Londres, 31 de octubre de 1818

El silencio era tan denso en el interior del despacho que podía respirarse. El olor a cuero viejo y el fuerte aroma del tabaco le produjeron un ligero picor en la nariz y sintió ganas de estornudar; sin embargo, logró contenerse, aunque sus ojos lagrimearon.

Por suerte, su padre, el quinto marqués de Addington, se hallaba de espaldas, frente al gran ventanal, y no pudo percatarse de sus ojos llorosos, que enseguida enjugó con el puño de su exquisita chaqueta de seda. No se atrevió a sacar el pañuelo para sonarse la nariz, pues eso le haría ganarse una buena reprimenda con toda seguridad. Permaneció de pie, en medio de la estancia, contemplando aquella espalda de hombros anchos y postura arrogante, a pesar de sentir las piernas cansadas y unas ganas inmensas de salir corriendo de allí.

Ser llamado por el marqués a su despacho no era una buena cosa, y el hecho de que este no hubiese pronunciado todavía una sola palabra era aún peor. Llevaba allí el tiempo suficiente como para haber repasado en su mente, tres veces, la lista de los gobernantes británicos. Solía recurrir a este medio tanto cuando algo lo aburría como cuando se encontraba asustado o nervioso. En ese momento sufría de estas dos últimas cosas.

—¿Tienes idea de lo que has hecho mal?

Christopher dio un respingo al escuchar la voz autoritaria y dura de su padre. Negó con la cabeza, pero se dio cuenta de que él no podía verlo, puesto que no se había girado para mirarlo. Continuaba con la vista clavada en los primorosos jardines de Addington House.

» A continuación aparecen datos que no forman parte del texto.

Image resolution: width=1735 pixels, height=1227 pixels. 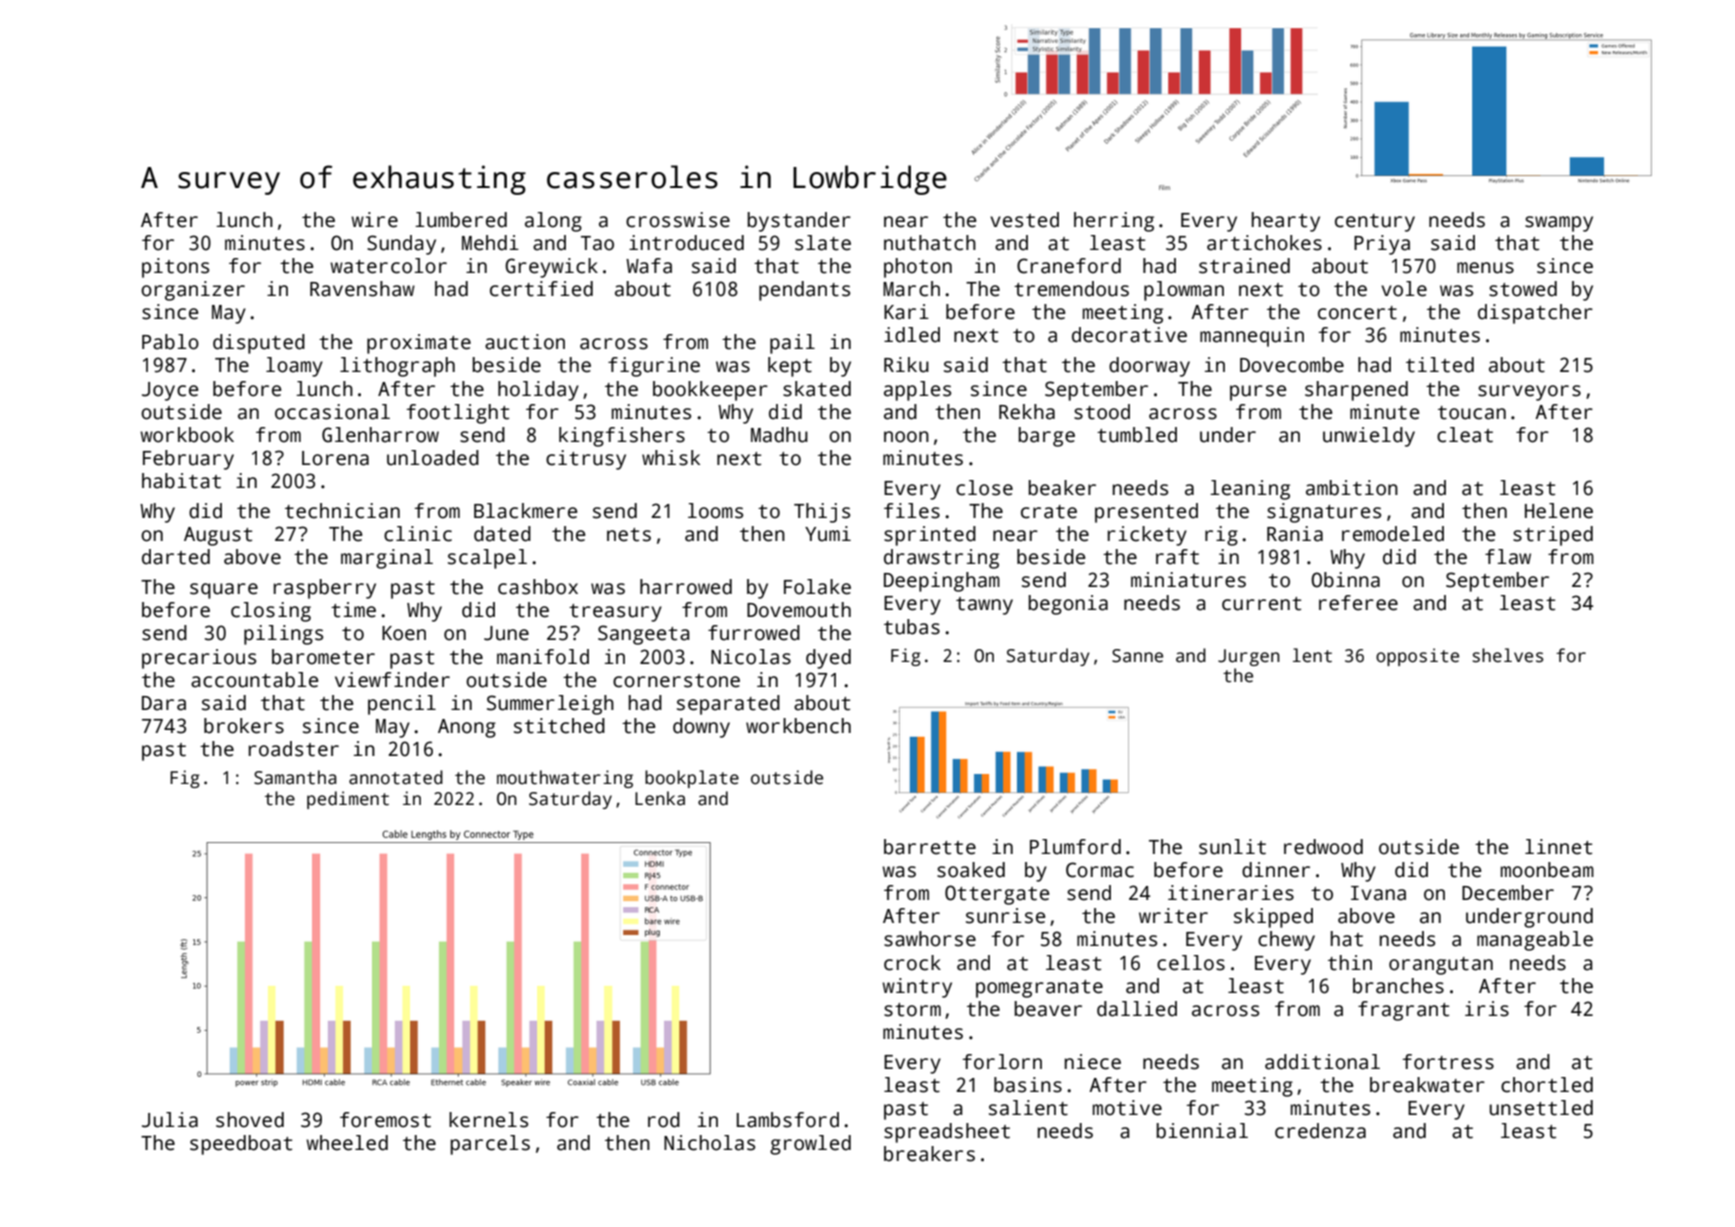 I want to click on hearty, so click(x=1286, y=222).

—No, señor —respondió con un hilo de voz.

El silencio que siguió a su declaración lo puso aún más nervioso. Forzó su mente hasta los límites, intentando en vano encontrar algún recuerdo de acciones incorrectas. No lo halló, a pesar de que, a los ojos del marqués, casi todo lo que hacía lo era: no se mantenía lo suficientemente derecho, gesticulaba demasiado, se movía demasiado, bostezaba demasiado... En suma, todo era «demasiado» para el marqués, intuía que hasta su misma existencia. Si no fuese porque necesitaba un heredero para el marquesado, con toda probabilidad su padre habría prescindido de él.

—Parece que todavía no comprendes lo que se espera del futuro marqués de Addington. —Se giró y observó a su hijo con una mirada fría y desapasionada. Su esposa había muerto durante el nacimiento del niño; lo único que lamentaba de ese hecho era que no hubiese muerto la criatura también, pues sospechaba que no llevaba su misma sangre—. Te refrescaré la memoria. Esta tarde, en el corredor de las habitaciones infantiles.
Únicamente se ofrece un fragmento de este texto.